Ce jour-là, je chevauchai à la tête de nos trois longues colonnes, Estrella à mes côtés. Elle traitait son petit cheval hongre avec calme et douceur. Je n’avais jamais vu quelqu’un apprendre aussi vite les manières d’un cheval. Elle semblait prendre énormément de plaisir à monter en plein air et à sentir le vent, le soleil et le parfum des fleurs d’été dans les champs vallonnés autour de nous. Son corps mince était plus robuste qu’il n’y paraissait. Elle avait assez de résistance pour enchaîner les milles en ne s’arrêtant que rarement pour faire boire les chevaux et les nourrir ou pour avaler un repas. Au cours de ce premier jour de voyage, nous couvrîmes trente milles, et autant le jour suivant. Le frottement inhabituel de la selle pendant toute la journée devait la faire souffrir, mais elle ne se plaignait pas, ni avec ses lèvres à jamais silencieuses ni avec ses yeux sombres et expressifs. Elle écartait souvent ses douces boucles de son visage et me regardait avec bonheur. Elle semblait toujours vouloir rester près de moi, me servir et me rappeler ce qu’il y avait de meilleur en moi. Me rendre heureux la rendait heureuse et je l’aimais pour cela.

Pourtant, sous ses sourires radieux et ses expressions de bonheur fugaces, quelque chose de sombre et de terrible semblait peser lourdement sur son cœur. Je le ressentis particulièrement le soir où nous atteignîmes Loviisa après trois jours de voyage. Nous avions monté notre camp au bord d’un cours d’eau dans les collines qui surplombaient la ville. Au-dessus de nous, sur le mont voisin, planait l’ombre du vieux château d’Aradar que le roi Hadaru avait abandonné pour faire construire son palais en bois. Alors que le soleil se couchait derrière lui, l’énorme tas de pierres changea de couleur, passant de l’ivoire à un rouge flamboyant et presque sanglant. Estrella était assise autour du feu avec mes amis et moi. Avec la légèreté d’un papillon, elle s’occupait de remplir mon bol d’un délicieux ragoût d’agneau et de verser de l’eau dans ma chope. Et pendant qu’elle accomplissait ces petites tâches avec dévouement, quelque chose dans le château attira son regard.
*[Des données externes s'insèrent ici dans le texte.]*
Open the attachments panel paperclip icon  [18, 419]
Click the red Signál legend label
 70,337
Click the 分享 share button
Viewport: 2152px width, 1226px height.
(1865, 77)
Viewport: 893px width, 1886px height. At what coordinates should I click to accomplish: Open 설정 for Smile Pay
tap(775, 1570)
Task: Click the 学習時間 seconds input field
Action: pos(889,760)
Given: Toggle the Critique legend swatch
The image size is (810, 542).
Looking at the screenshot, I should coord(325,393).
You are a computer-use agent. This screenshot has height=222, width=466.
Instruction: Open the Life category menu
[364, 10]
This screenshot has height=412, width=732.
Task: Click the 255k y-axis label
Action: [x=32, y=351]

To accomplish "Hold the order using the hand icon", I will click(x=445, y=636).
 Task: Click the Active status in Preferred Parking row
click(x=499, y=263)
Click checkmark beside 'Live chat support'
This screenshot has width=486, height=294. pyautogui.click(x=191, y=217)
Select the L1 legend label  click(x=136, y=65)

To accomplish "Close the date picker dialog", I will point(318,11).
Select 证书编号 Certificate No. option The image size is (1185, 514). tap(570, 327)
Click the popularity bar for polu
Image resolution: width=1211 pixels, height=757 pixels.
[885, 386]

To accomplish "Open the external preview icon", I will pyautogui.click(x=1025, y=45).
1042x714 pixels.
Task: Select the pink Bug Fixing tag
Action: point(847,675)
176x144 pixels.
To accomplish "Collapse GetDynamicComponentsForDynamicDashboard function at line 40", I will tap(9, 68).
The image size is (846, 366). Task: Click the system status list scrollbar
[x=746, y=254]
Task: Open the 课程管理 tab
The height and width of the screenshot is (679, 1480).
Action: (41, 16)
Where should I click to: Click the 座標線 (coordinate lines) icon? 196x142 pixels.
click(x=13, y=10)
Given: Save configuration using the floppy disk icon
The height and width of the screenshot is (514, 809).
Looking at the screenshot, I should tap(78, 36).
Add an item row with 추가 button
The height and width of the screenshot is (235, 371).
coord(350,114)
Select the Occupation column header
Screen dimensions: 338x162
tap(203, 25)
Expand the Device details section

Elle s’immobilisa comme un faon paralysé par le regard glacial d’un tigre des neiges. Et alors qu’elle fixait le donjon du château et sa flamboyante muraille ouest, la peur se répandit dans sa petite poitrine comme un poison et son visage vif et rêveur, en proie à un cauchemar, devint blanc comme un linge. Elle se mit à trembler violemment. Se rappelait-elle l’assassinat des autres petites domestiques dans le château de mon père et l’impuissance qu’elle avait ressentie quand elle se trouvait coincée à l’extérieur sur la paroi plongée dans le noir ? Ou revivait-elle quelque torture atroce qui lui aurait été infligée à Argattha ? Elle était incapable de le dire. Tout ce que je pus faire, ce fut de l’envelopper dans ma cape et la serrer contre moi le temps de laisser passer ce mauvais moment. Mais l’immense chagrin qui montait en elle me fut insupportable. C’était comme entendre les pleurs d’un million d’enfants séparés de leur mère. Baissant la tête, je me mis soudain à pleurer dans les cheveux épais d’Estrella qui s’était effondrée et sanglotait, elle aussi.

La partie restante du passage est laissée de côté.